|The final board.|
You may remember that this game was recently featured on TableTop, considering I wrote about it. Well, one of our regular players, whom I'll call "The Roommate," happened to own a copy. Since The Wife was joining us, along with "The Mick" (seriously, that's not being racist), I thought it would be a perfect game to try out.
It went very, very well. I didn't quite think I would enjoy it as much as I did, but there were more avenues for strategy than I had initially realized, and the rules were very simple to follow. Turns could go fast or slow, depending on how prepared the players were or how screwed they got when someone stole the route they were planning on taking. There were two moments where I got blocked and either had to take a long way around or use a train station.
For being a lengthy game with a decent amount of pieces, it was incredibly easy and fun. It reminded me of simpler games such as Monopoly, yet actually had options and strategy. I strongly recommend it for any gaming group, just starting or veterans.
The final scoring process was also a lot of fun, if a bit heartbreaking. I'd managed to complete my four routes (no one took extras) and only used one train station -- I was in first place. Then we counted the longest route... and I was short by two cars! The Wife got the bonus ten points and won the game at the literal last second with a score of 109 to my 107. Damn.
|The victor (playing red trains).|
Final StatsDifficulty: Easy to Intermediate
Fun Factor: High
Replayability: High, especially considering the different versions.
Winner: The Wife
After that, the guys and I played a couple games of Cthulhu Fluxx. The Fluxx games are fairly simple, but I especially appreciated the attention to Lovecraft Lore the cards and card synergy reflected. Fun for any group due to self-explained rules and especially fun for fans of the Cthulhu Mythos.

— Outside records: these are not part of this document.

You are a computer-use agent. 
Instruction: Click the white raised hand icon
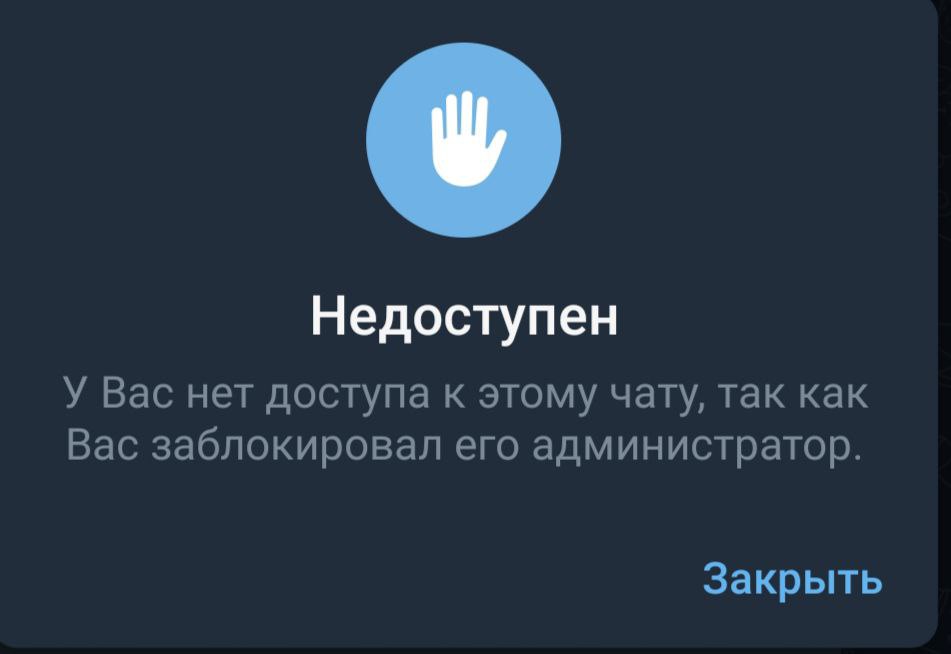click(x=466, y=138)
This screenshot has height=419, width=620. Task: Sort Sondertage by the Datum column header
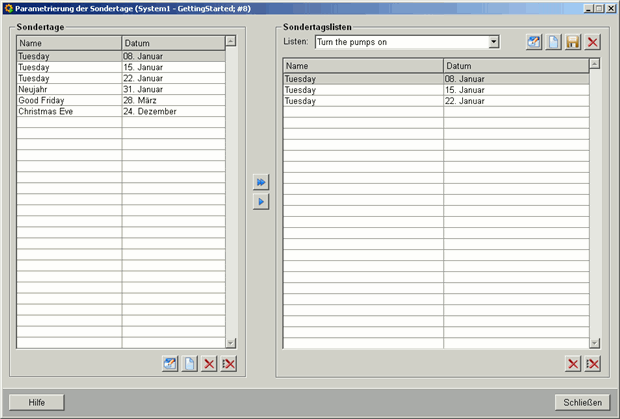click(x=172, y=44)
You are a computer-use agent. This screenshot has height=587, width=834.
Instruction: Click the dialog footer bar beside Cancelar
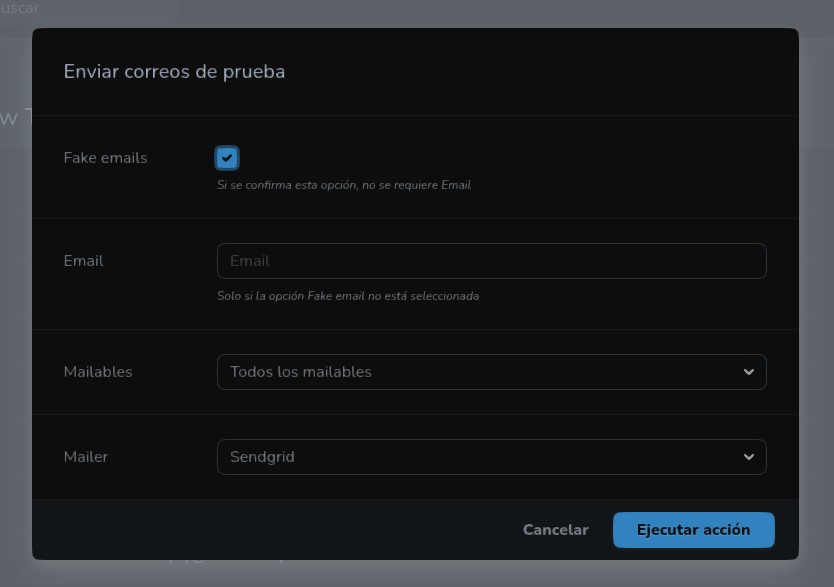pos(270,530)
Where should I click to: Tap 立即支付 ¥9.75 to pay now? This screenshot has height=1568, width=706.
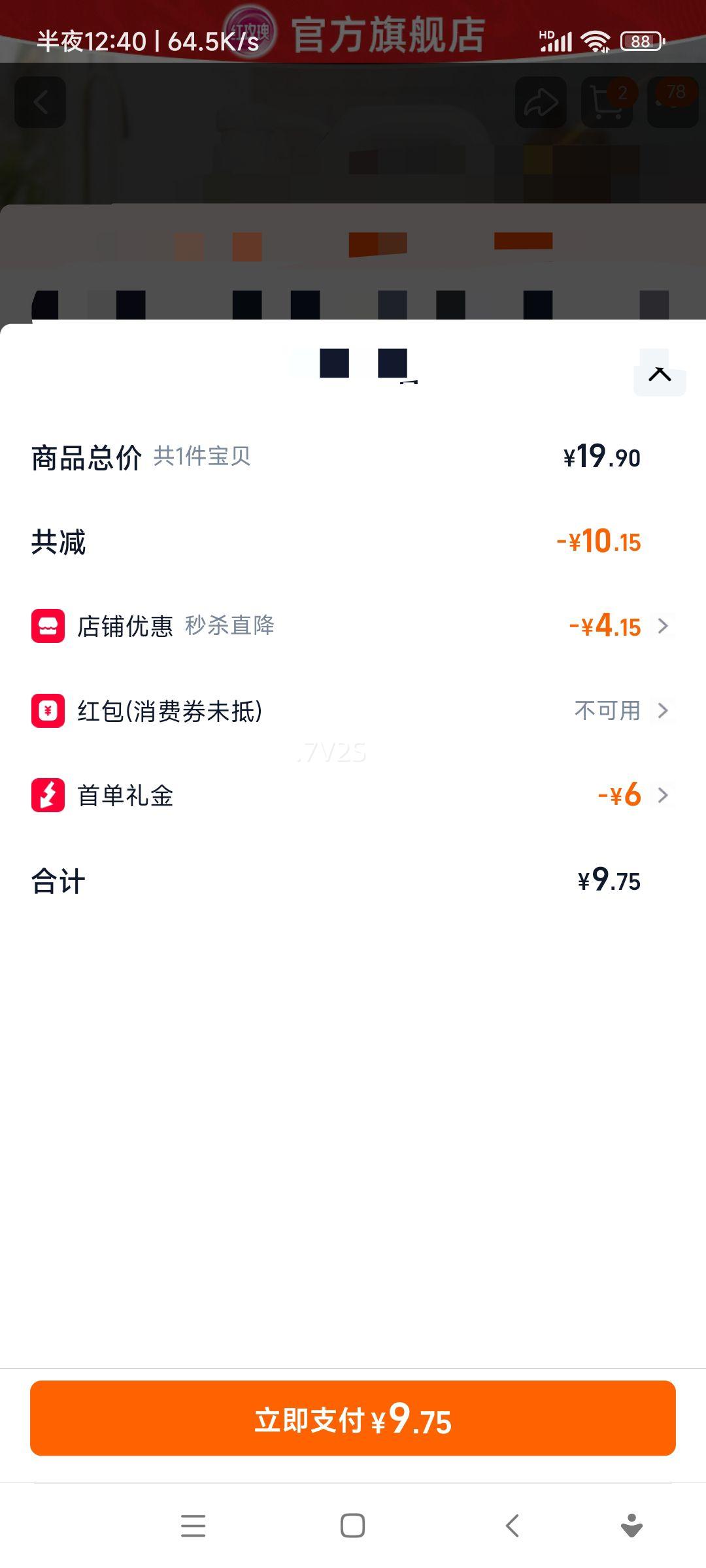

House Rules for Younger Players
-Play without Destination Tickets the first few times and simply focus on scoring points by taking routes and getting the "Longest Train" bonus. This keeps the game simple and allows players to get used to basic strategies (like cutting off an opponent to try and stop their "Longest Train" bonus). After a few games of this, introducing Destination Tickets should be a smooth process. For any bonus rules that come with different versions, they are generally well explained, but feel free to introduce them when they make sense for particular play group.